* **Kutipan Teks**

Akhir-akhir ini banyak kejadian yang membuat kita terperangah. Dan kejadian ini melibatkan anak-anak yang lemah dan tak berdaya. Dari kisah anak Engeline yang masih dalam proses hukum hingga seorang anak di Jakarta yang tenggelam saat mengambil nilai renang di sekolahnya. Peristiwa-peristiwa tersebut dilatar belakangi dengan bermacam-macam modus atau alasan. Kekerasan dalam rumah tangga, kriminal (paedofil, dll), keteledoran orang tua atau lingkungan, dan banyak hal lainnya. Kita tidak akan membahas kasus-kasus yang terjadi, tetapi kita melihat bahwa anak-anak ini kehilangan masa depannya.
Dan sadarkah kita bahwa banyak anak-anak yang ‘mati’ (tidak secara fisik) dan kehilangan masa depannya. Anak-anak sulit belajar, suka marah-marah, atau anak-anak yang terlalu aktif hingga orang tua kehilangan daya untuk menanganinya.
Sebenarnya hanya ada 2 hal yang kita sebagai orang tua pahami. Pertama, sesuatu yang memang tidak bisa kita lakukan. Kita menyebutnya sebagai penentuan Tuhan. Bagian ini menyangkut kesadaran bahwa kita tidak mungkin dapat mengawasi anak-anak kita 24 jam. Dan kedua, adalah bagian kita sebagai orang tua menyelamatkan anak-anak kita sendiri (walaupun hal ini pun tetap dalam kendali dan penentuan Sang Khalik). Dan mengenali 3 hal ini dapat menyelamatkan masa depan anak-anak kita.
1. Faktor Genetik
Tahukah anda bahwa Tuhan memang menciptakan manusia dengan keunikan. Manusia lahir dengan genetika yang diturunkan. Tidak hanya dalam konteks medis, seperti diabetes, sakit jantung, dan lainnya. Namun juga sifat-sifat. Ingat bahwa seorang anak berasal dari kromosom orang tua mereka. Gregor Mendel seorang bapak Genetika modern melakukan penelitian terhadap hal ini. Dia melihat pola yang sangat mirip ketika seorang anak yang lahir ‘kembar identik’ – yaitu berasal dari satu sel telur (monozigot) – dan kembar terpusat (berasal dari sel telur terpisah atau dizigot). Penelitian memperlihatkan bahwa ada kemiripan perilaku yang lebih besar dari anak kembar identik dengan yang kembar terpusat.

* **Blok Data**
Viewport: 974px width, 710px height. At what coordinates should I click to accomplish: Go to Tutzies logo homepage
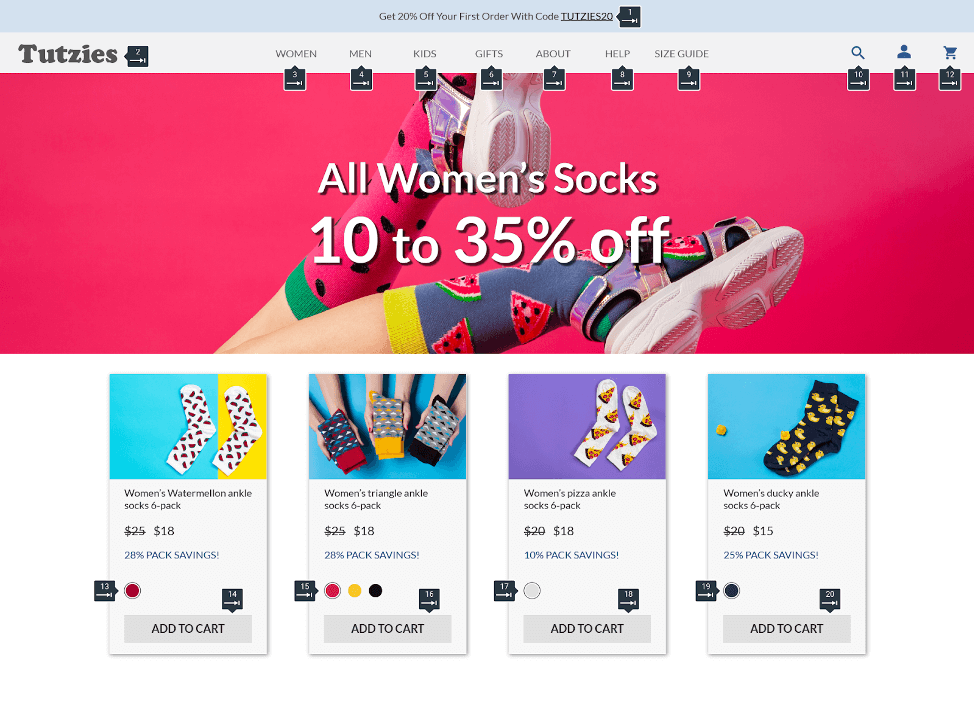click(68, 54)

* **Soal Latihan**
**1)** Ringkaslah paragraf kutipan teks yang diawali dengan "Akhir-akhir ini banyak kejadian" tanpa menghilangkan fakta-fakta utamanya.
**2)** Tuliskan kembali bagian kutipan teks yang dimulai dari "Akhir-akhir ini banyak" dan berakhir pada "daya untuk menanganinya.".
Data yang tercantum di atas tidak diperlukan untuk mengerjakan latihan ini.

* **Jawaban Tiap Soal**
**1)** Belakangan ini banyak kejadian mengejutkan yang melibatkan anak-anak yang lemah dan tak berdaya, mulai dari kasus Engeline yang masih dalam proses hukum hingga seorang anak di Jakarta yang tenggelam saat mengambil nilai renang di sekolahnya. Latar belakangnya beragam, antara lain kekerasan dalam rumah tangga, tindak kriminal seperti paedofilia, serta keteledoran orang tua atau lingkungan. Kasus-kasus tersebut tidak dibahas; yang disorot adalah hilangnya masa depan anak-anak itu.

**2)**
Akhir-akhir ini banyak kejadian yang membuat kita terperangah. Dan kejadian ini melibatkan anak-anak yang lemah dan tak berdaya. Dari kisah anak Engeline yang masih dalam proses hukum hingga seorang anak di Jakarta yang tenggelam saat mengambil nilai renang di sekolahnya. Peristiwa-peristiwa tersebut dilatar belakangi dengan bermacam-macam modus atau alasan. Kekerasan dalam rumah tangga, kriminal (paedofil, dll), keteledoran orang tua atau lingkungan, dan banyak hal lainnya. Kita tidak akan membahas kasus-kasus yang terjadi, tetapi kita melihat bahwa anak-anak ini kehilangan masa depannya.
Dan sadarkah kita bahwa banyak anak-anak yang ‘mati’ (tidak secara fisik) dan kehilangan masa depannya. Anak-anak sulit belajar, suka marah-marah, atau anak-anak yang terlalu aktif hingga orang tua kehilangan daya untuk menanganinya.